Setiap proyek STEAM Qurani diawali dengan pengamatan terhadap permasalahan nyata di sekitar siswa, baik yang berkaitan dengan lingkungan, sosial, maupun kebutuhan masyarakat. Siswa diajak untuk peka, bertanya, dan menganalisis akar masalah secara ilmiah. Proses ini melatih kemampuan berpikir kritis sekaligus menumbuhkan kepedulian sosial.
Dengan cara ini, pembelajaran menjadi relevan dan bermakna karena siswa memahami bahwa ilmu yang mereka pelajari memiliki tujuan dan manfaat.
Dalam proyek STEAM Qurani, sains, teknologi, rekayasa, seni, dan matematika diintegrasikan dengan nilai-nilai Al-Qur’an. Siswa tidak hanya fokus pada solusi teknis, tetapi juga mempertimbangkan aspek etika, kebermanfaatan, dan dampak jangka panjang. Setiap karya diposisikan sebagai amanah yang harus dipertanggungjawabkan secara moral dan spiritual.
Pendekatan ini menegaskan bahwa kemajuan ilmu harus berjalan seiring dengan keimanan.
Proyek STEAM Qurani mendorong siswa untuk bekerja secara kolaboratif. Dalam tim, mereka belajar berdiskusi, berbagi peran, menyampaikan ide, dan menyelesaikan perbedaan pendapat. Proses ini membentuk keterampilan komunikasi, kepemimpinan, dan tanggung jawab yang sangat dibutuhkan dalam kehidupan nyata.
Guru berperan sebagai fasilitator dan mentor yang membimbing proses, bukan sebagai pusat informasi semata.
Hasil dari proyek STEAM Qurani tidak berhenti pada penilaian akademik, tetapi diarahkan untuk memberi dampak nyata.
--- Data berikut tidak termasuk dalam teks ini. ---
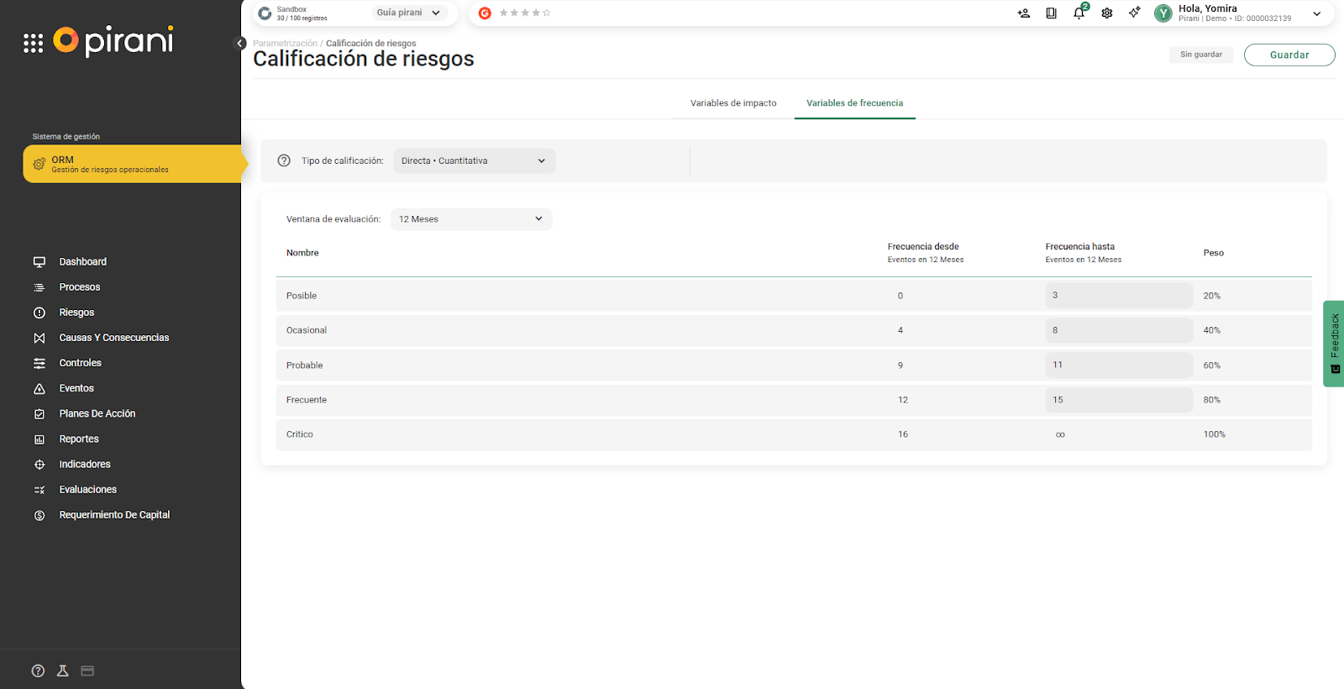The width and height of the screenshot is (1344, 689).
Task: Collapse the left sidebar panel
Action: click(x=239, y=44)
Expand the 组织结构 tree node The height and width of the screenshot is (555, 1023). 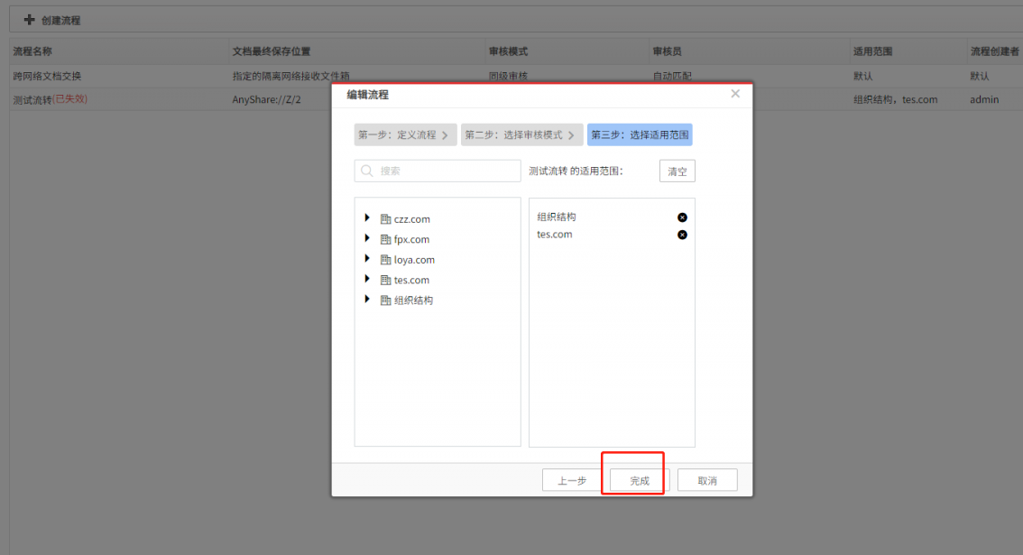(366, 299)
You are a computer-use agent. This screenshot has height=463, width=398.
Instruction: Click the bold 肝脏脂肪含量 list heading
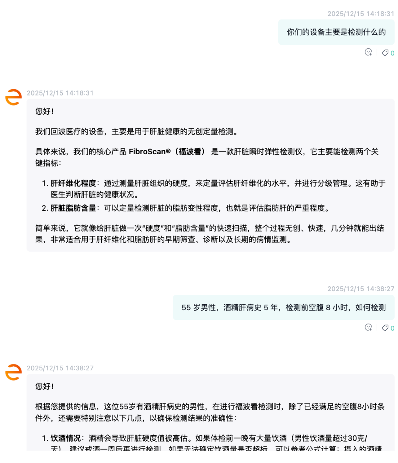[73, 208]
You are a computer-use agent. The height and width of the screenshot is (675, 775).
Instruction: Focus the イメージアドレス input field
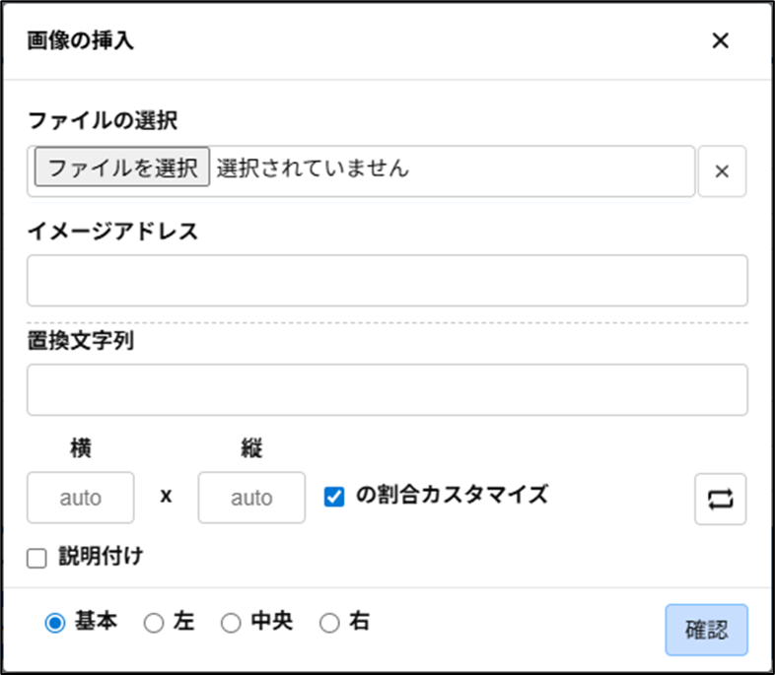(387, 281)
Karya siswa diharapkan mampu menjadi solusi sederhana namun aplikatif, yang bermanfaat bagi lingkungan sekolah maupun masyarakat. Dengan demikian, siswa belajar bahwa ilmu yang mereka miliki harus memberi kontribusi positif.
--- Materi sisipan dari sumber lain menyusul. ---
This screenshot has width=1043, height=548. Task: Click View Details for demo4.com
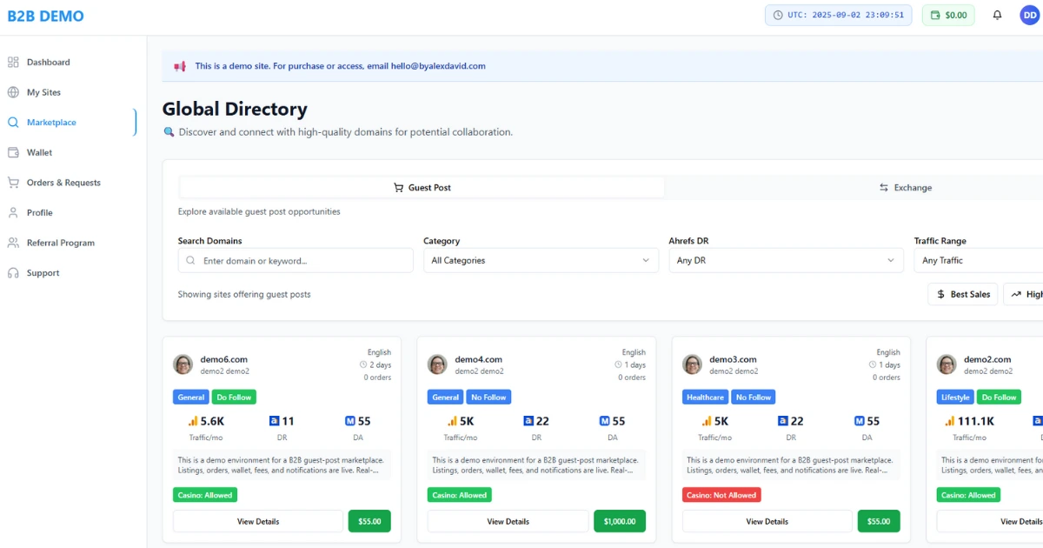coord(508,522)
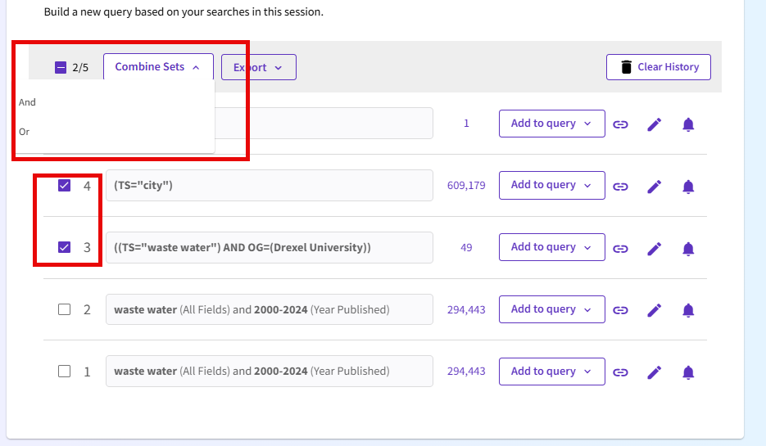Edit the TS="city" search query
The width and height of the screenshot is (766, 446).
[x=654, y=187]
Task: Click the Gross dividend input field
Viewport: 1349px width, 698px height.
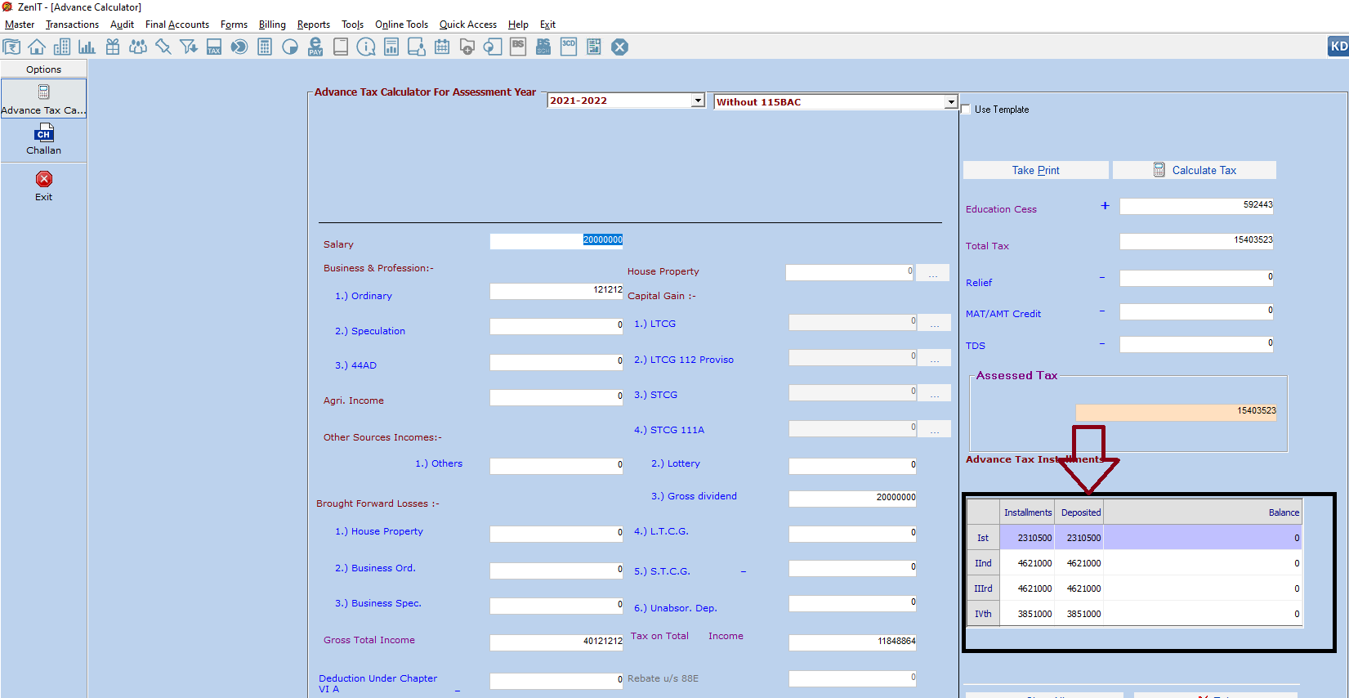Action: point(852,498)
Melalui pengalaman proyek dari kelas ke dampak nyata, siswa SMA Al-Irsyad Surabaya dibentuk menjadi pembelajar yang reflektif dan bertanggung jawab. Mereka memahami bahwa belajar adalah proses berkelanjutan untuk memperbaiki diri dan memberi manfaat bagi sesama.
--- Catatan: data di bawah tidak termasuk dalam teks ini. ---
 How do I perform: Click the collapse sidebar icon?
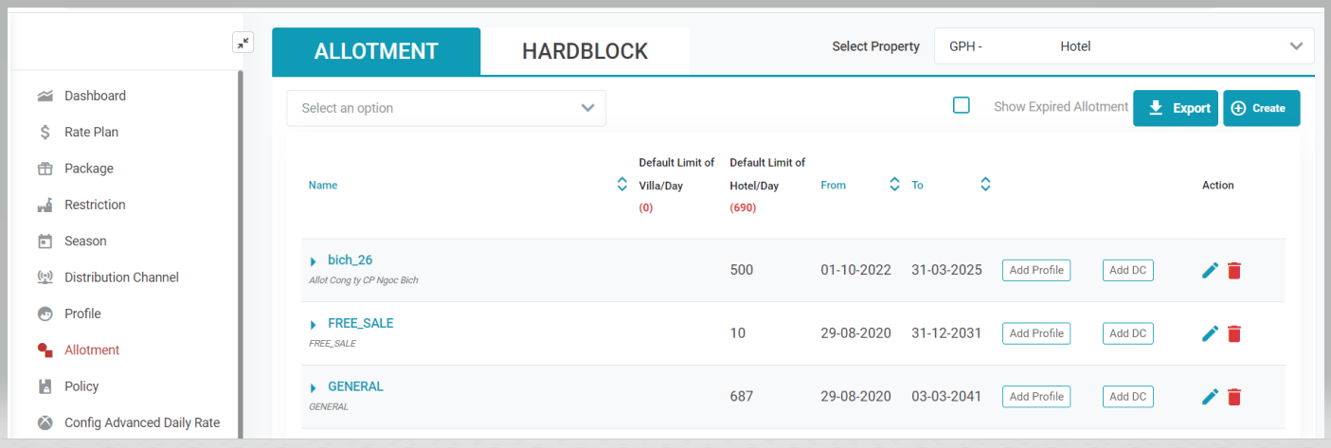(x=243, y=43)
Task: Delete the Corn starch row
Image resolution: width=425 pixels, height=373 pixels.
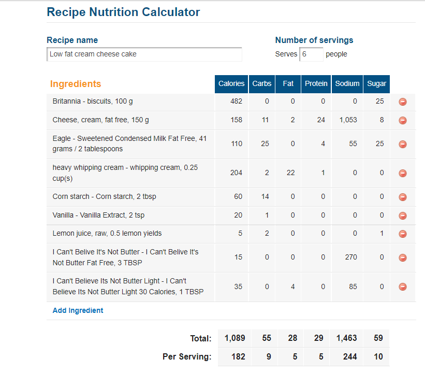Action: pos(403,197)
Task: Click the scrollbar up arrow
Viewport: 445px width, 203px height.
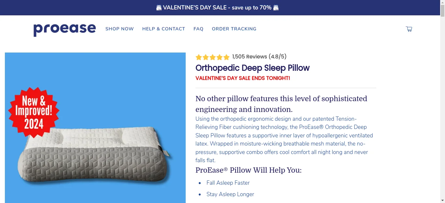Action: [x=443, y=2]
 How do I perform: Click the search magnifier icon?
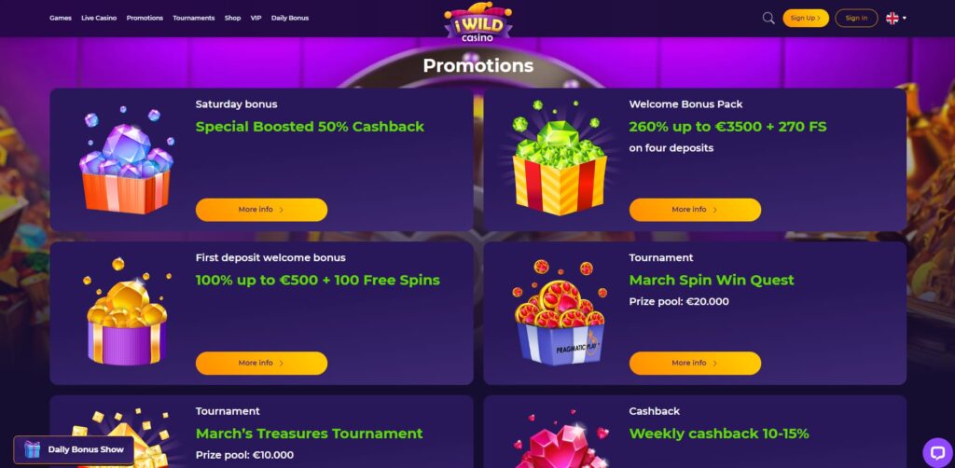click(x=768, y=19)
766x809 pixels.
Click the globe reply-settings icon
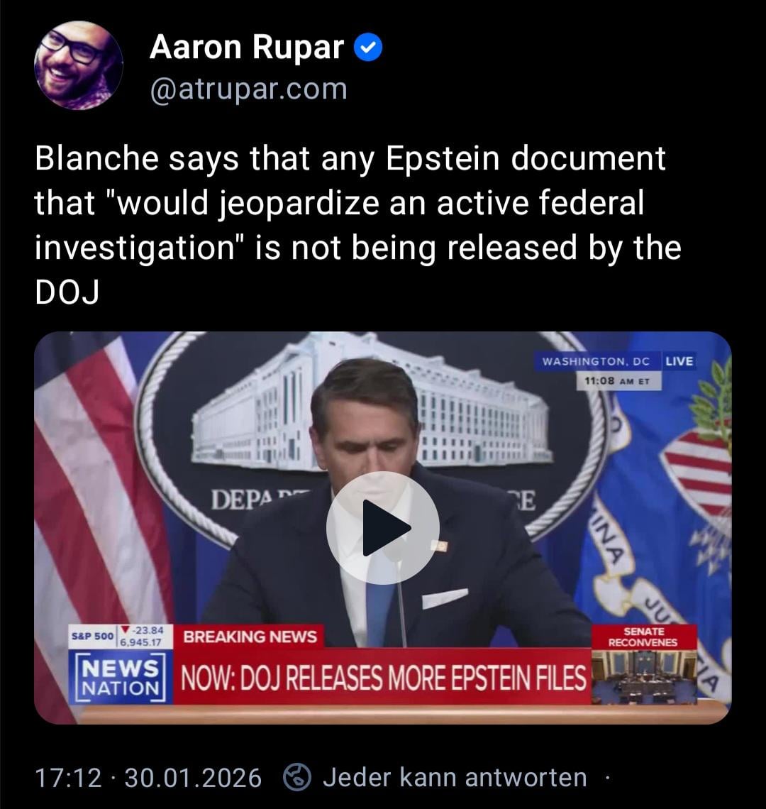298,777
Proyek STEAM Qurani di SMA Al-Irsyad Surabaya menjadi bukti bahwa pembelajaran dapat melampaui batas kelas. Dari kelas ke dampak nyata, siswa dilatih untuk mengintegrasikan ilmu, iman, dan kepedulian. Inilah pendidikan yang tidak hanya mencetak generasi cerdas, tetapi juga generasi yang berdaya guna dan berakhlak mulia.